I thought it was a bit more than that he was fired for.
Yeah, but that would have been too involved to type. The kicker was him bitching about Brooke Shields taking antidepressants for post-partum depression.
His market is middle aged women.
Most middle aged women have borne at least one child.
Almost every woman who has borne at least one child had at least a mild brush with the baby blues, and almost all of us have a friend or relative that got full-blown post-partum depression.
It pissed off his audience. Mission Impossible 3 came out and ticket sales were very disappointing for Paramount. They connected the dots and decided his Scientology ramblings about Shields pissed off or turned off enough middle aged women that they stayed home and didn't buy tickets.
Which is true of me. I was a fan of his, saw most of his movies, didn't see MI:3. I didn't stay home because I was mad, I stayed home because the face of himself he presented on that Larry King interview, which I watched, was icky.
Just that. He came across to me as icky and creepy.
That made him not an attractive lead for a movie for me to spend ten bucks and a couple of hours on.
I want a male lead to be: "Wow....Sigh....."
not: "Ick. Kinda strange there. Ick."
He's not ugly or vile or heinous or anything like that---he's just vaguely creepy in a flaked-out sort of way.

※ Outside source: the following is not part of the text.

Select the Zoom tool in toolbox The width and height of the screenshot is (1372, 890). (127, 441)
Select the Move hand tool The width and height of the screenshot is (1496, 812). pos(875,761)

I have plenty of eccentric friends I just love, and anybody who knows me would consider me eccentric, too. I don't have a problem with eccentric. A lot of my favorite people are differently normalled.
The creepy kind of flaky is what bothers me.
In that interview, Cruise crossed the line into the creepy kind of flaky in a way you can't go back from.
Obviously, Paramount thinks I'm not alone in that opinion.